On the increments of Brownian motion

brownian motionmeasure-theoryprobability theorystochastic-processes

Let $B_t$ be a Brownian motion on some probability space.

It is known that the increments of the Brownian motion are independent, meaning that $\sigma(B_{t_1}-B_{s_1})$ is independent from $\sigma(B_{t_2}-B_{s_2})$ for any $0 \leq s_{1}<t_{1} \leq s_{2}<t_{2}$.

Can we use that fact to show that $\sigma(\frac{B_{t_1}}{t_1}-\frac{B_{s_1}}{s_1})$ is independent from $\sigma(\frac{B_{t_2}}{t_2}-\frac{B_{s_2}}{s_2})$ for any $0 \leq s_{1}<t_{1} \leq s_{2}<t_{2}$ ? Of course those are independent (we can show that they have covariance $0$), but how to show it using the fact that the increments of Brownian motion are independent (i.e using a $\sigma$-algebra argument, not computing covariances)?

Can this be extended for arbitrary non-zero coefficients, i.e for $a,b,c,d \in \mathbb R_0^+$, $\sigma(aB_{t_1}-bB_{s_1})$ is independent from $\sigma(cB_{t_2}-dB_{s_2})$ for any $0 \leq s_{1}<t_{1} \leq s_{2}<t_{2}$ ?

Can this be extend to arbitrary number of times, for example using 3 times: for $a_1,a_2,a_3,a_4,a_5,a_6 \in \mathbb R_0^+$, $\sigma(a_1B_{t_1}-a_2B_{s_1} -a_3B_{q_1})$ is independent from $\sigma(a_3B_{t_2}-a_4B_{s_2} -a_6B_{q_2})$ or any $0 \leq s_{1}<t_{1}<q_{1} \leq s_{2}<t_{2} <q_2$ ?

Best Answer

It turns out that the independence of $\frac{B_{t_1}}{t_1} - \frac{B_{s_1}}{s_1}$ and $\frac{B_{t_2}}{t_2} - \frac{B_{s_2}}{s_2}$ relies crucially on the fact that these two random variables are jointly Gaussian; independence of the increments alone does not imply that these random variables are independent.

For example, consider a rate-1 Poisson process $(N_t)_{t \geq 0}$. This process has independent increments, and for $s < t$, $N_t - N_s$ is distributed as a Poisson random variable with parameter $t-s$. It also has the same covariance function as Brownian motion, namely $\mathrm{Cov}(B_s, B_t) = \min\{s,t\}$, so that $$ \mathrm{Cov} \left( \frac{N_{t_1}}{t_1} - \frac{N_{s_1}}{s_1}, \frac{N_{t_2}}{t_2} - \frac{N_{s_2}}{s_2} \right) = 0 $$ just as above.

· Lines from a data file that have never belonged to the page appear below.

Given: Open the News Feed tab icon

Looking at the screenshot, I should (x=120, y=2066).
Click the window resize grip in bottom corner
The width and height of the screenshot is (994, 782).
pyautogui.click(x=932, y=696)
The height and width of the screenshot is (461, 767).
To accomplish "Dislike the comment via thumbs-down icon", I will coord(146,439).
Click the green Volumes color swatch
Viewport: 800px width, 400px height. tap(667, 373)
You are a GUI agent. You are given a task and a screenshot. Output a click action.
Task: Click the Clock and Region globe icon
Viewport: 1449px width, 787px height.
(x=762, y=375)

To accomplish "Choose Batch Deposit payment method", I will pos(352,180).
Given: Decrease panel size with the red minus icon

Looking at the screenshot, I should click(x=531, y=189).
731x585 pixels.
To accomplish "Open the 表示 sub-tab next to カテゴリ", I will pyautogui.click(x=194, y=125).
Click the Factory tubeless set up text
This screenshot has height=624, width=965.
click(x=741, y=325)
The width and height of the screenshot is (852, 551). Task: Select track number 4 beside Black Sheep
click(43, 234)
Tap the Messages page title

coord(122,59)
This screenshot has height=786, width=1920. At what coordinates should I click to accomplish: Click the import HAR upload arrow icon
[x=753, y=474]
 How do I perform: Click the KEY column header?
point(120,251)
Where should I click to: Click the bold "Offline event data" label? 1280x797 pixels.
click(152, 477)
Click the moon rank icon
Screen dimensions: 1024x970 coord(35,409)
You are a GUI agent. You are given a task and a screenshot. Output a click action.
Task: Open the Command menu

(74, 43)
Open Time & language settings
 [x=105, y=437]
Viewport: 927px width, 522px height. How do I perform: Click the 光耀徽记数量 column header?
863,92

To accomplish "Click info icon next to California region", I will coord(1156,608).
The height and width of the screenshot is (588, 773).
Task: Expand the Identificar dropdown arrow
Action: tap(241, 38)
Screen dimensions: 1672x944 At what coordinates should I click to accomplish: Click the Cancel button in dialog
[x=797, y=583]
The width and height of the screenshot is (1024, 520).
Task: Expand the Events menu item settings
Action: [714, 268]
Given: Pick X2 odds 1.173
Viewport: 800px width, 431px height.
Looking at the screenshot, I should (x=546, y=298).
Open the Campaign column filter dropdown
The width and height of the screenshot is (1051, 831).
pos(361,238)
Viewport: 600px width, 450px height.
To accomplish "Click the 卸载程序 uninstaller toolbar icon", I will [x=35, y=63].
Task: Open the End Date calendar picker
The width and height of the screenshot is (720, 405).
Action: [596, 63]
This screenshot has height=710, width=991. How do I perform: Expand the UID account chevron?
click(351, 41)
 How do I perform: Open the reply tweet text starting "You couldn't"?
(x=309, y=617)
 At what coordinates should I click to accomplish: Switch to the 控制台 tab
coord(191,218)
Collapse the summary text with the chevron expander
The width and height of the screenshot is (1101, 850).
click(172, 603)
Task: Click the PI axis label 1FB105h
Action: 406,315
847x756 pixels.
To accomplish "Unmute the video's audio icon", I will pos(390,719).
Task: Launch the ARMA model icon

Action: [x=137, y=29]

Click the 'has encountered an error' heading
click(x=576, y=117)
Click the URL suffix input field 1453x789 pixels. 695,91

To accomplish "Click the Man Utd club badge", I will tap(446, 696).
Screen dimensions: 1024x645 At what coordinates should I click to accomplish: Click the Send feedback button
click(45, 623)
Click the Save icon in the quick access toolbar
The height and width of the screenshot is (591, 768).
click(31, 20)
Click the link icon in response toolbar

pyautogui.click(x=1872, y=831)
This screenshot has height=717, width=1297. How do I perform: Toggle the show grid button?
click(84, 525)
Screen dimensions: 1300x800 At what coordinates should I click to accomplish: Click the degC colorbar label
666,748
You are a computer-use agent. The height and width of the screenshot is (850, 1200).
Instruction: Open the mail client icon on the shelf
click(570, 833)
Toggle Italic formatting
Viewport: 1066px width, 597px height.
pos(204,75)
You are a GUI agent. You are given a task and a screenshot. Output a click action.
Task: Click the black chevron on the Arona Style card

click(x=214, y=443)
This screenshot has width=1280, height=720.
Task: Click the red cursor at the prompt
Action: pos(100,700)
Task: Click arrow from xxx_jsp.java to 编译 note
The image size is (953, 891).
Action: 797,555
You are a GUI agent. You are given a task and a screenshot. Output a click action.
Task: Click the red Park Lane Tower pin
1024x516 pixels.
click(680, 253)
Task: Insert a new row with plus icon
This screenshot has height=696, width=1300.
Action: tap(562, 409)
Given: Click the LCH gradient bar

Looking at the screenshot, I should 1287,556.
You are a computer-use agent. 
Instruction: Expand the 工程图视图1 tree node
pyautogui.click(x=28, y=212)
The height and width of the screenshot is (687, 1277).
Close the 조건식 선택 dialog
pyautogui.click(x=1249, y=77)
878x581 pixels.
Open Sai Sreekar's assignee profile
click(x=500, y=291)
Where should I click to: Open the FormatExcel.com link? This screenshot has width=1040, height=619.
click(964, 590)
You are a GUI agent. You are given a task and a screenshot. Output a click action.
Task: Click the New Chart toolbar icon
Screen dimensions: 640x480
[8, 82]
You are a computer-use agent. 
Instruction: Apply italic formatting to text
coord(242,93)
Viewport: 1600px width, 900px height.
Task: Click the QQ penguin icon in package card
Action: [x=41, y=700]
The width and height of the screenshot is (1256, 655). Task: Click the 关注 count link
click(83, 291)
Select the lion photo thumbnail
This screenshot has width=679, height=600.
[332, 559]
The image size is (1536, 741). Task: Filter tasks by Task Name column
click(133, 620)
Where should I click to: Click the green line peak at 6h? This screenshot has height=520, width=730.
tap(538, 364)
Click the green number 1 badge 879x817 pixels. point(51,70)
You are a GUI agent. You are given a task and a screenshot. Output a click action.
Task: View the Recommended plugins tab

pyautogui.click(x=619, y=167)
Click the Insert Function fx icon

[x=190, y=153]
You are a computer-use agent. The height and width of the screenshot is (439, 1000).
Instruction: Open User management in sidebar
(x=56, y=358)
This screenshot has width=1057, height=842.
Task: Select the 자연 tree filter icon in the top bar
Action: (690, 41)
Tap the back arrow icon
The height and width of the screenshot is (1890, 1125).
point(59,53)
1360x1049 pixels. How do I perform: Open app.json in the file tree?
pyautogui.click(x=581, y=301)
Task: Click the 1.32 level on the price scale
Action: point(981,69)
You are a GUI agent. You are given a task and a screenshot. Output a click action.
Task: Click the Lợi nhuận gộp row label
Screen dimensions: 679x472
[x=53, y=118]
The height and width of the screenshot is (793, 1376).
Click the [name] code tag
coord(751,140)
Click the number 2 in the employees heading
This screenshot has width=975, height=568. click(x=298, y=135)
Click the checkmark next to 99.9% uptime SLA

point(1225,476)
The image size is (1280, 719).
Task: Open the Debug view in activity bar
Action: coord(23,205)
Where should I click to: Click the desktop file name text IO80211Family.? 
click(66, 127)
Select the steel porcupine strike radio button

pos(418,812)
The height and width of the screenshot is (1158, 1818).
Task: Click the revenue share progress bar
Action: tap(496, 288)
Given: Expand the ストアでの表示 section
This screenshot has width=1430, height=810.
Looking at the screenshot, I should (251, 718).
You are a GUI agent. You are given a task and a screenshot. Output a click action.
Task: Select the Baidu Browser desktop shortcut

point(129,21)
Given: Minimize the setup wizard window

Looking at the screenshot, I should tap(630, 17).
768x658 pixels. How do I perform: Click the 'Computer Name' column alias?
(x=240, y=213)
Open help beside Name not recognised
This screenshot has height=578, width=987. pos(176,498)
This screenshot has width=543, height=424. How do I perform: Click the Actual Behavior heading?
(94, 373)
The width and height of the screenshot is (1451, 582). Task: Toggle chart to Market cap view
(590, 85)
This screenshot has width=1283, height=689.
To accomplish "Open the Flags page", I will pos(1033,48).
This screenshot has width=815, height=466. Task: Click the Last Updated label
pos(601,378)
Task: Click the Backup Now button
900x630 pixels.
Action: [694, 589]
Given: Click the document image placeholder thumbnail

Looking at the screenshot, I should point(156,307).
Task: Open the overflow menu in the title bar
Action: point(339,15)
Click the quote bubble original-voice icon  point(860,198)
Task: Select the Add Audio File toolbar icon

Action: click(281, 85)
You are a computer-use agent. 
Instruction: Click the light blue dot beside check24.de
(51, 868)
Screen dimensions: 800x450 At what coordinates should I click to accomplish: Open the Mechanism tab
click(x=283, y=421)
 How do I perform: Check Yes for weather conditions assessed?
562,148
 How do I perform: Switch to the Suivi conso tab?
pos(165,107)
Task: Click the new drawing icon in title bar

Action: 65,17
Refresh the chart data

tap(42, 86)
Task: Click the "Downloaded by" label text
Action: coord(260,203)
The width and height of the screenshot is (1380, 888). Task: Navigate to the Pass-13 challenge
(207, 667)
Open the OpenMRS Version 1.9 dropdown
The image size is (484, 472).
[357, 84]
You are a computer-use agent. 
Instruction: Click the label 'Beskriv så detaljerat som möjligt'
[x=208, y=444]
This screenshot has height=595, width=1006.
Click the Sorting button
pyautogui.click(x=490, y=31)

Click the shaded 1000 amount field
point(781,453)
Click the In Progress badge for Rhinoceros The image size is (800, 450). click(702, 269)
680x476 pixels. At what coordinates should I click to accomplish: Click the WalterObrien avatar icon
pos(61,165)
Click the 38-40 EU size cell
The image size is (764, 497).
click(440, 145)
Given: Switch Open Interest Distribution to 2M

However, I claim that $\frac{N_{t_1}}{t_1} - \frac{N_{s_1}}{s_1}$ and $\frac{N_{t_2}}{t_2} - \frac{N_{s_2}}{s_2}$ are not in general independent. Consider $N_1 - 2N_{1/2} = U$ and $\frac{1}{2} N_2 - N_1 = V$. Denote the increments $X = N_{1/2} - N_{0}$, $Y = N_{1} - N_{1/2}$, and $Z = N_2 - N_1$. All three are independent Poisson, the first two have parameter $1/2$, and the last has parameter $1$. Write $$ U = X-Y, \qquad V = \frac 1 2 (-X-Y+Z) ,$$ and use the characteristic function for Poisson random variables to find a value $(s,t)$ for which $$ E(e^{isU + itV}) \neq E(e^{isU}) \, E(e^{isV}) . $$ If my calculation is correct, for $(s,t) = (\pi, 2 \pi)$, the above reads $e^{-3} \neq e^{-6}$. I would appreciate if someone could double-check this!